• [What the exercise asks] Exactly the lines starting at the line containing "You are a GUI" and ending at the line containing "Screen dimensions: 1456x813" are to be written out from the listing below, both included.

BEGIN Material for this exercise

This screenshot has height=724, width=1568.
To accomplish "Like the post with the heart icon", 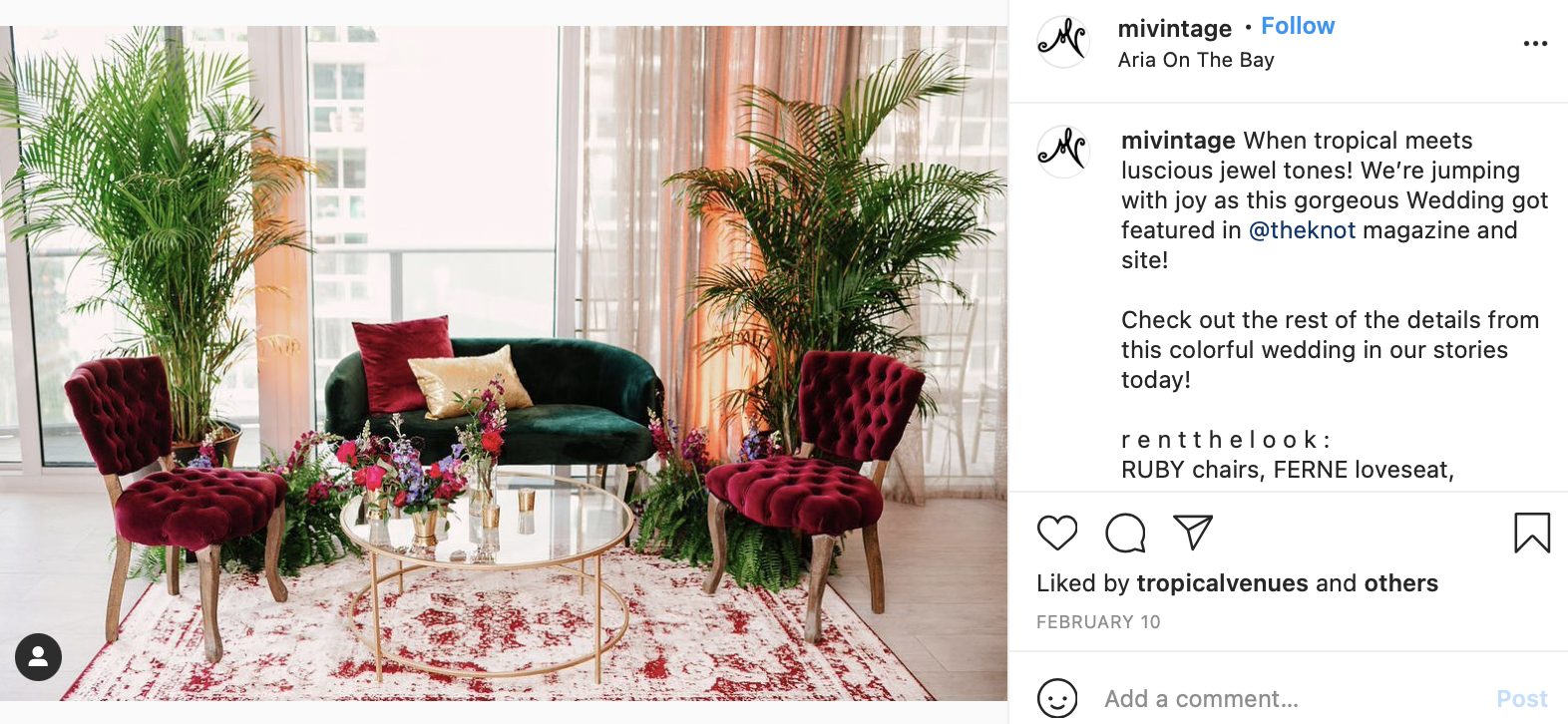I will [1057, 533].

END Material for this exercise
BEGIN Material for this exercise

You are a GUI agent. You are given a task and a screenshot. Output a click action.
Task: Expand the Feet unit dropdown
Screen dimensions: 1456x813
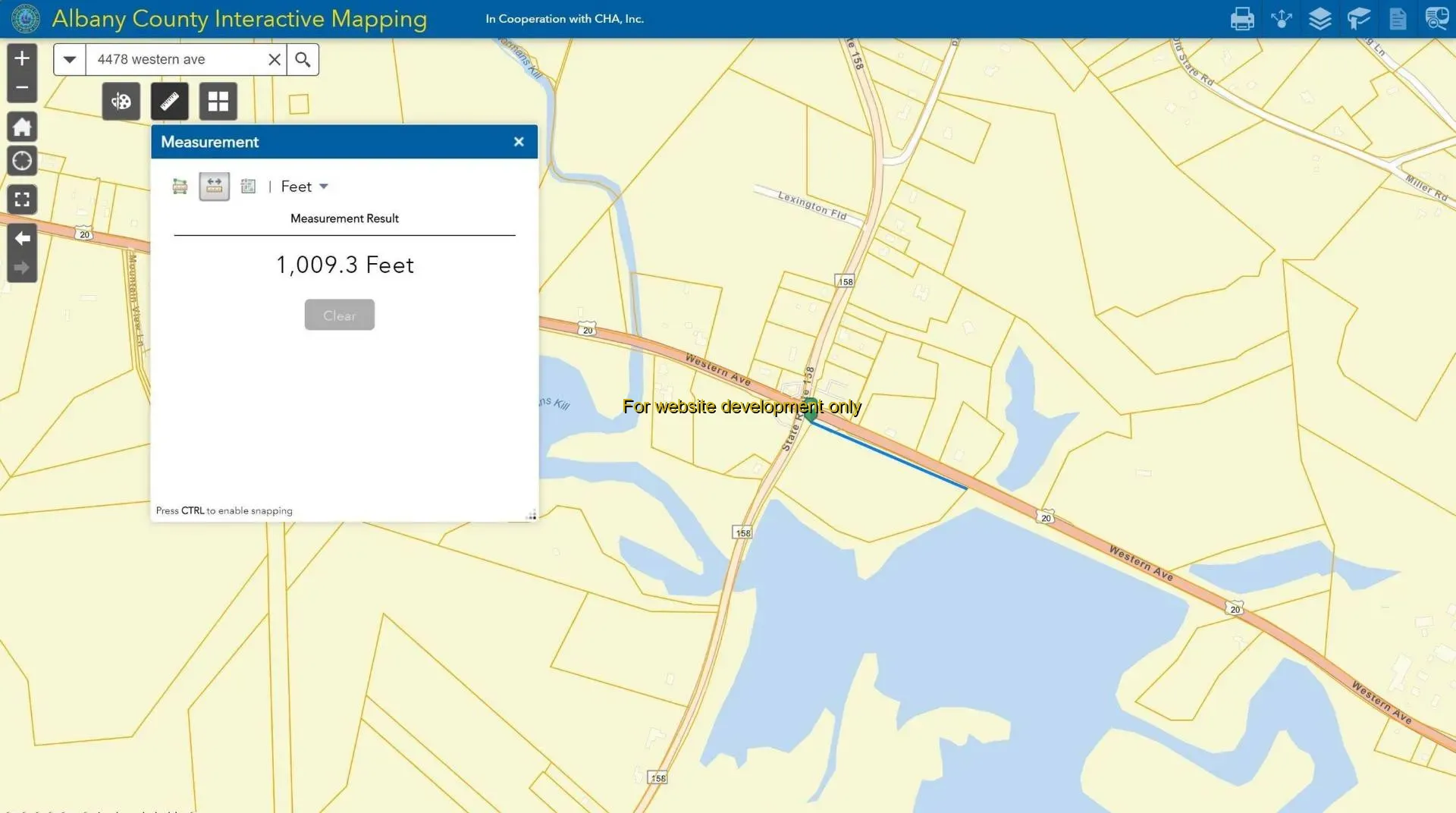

END Material for this exercise

• [Answer space]
You are a GUI agent. You are given a task and a screenshot. Output a click action.
Task: Expand the Feet unit dropdown
Screen dimensions: 1456x813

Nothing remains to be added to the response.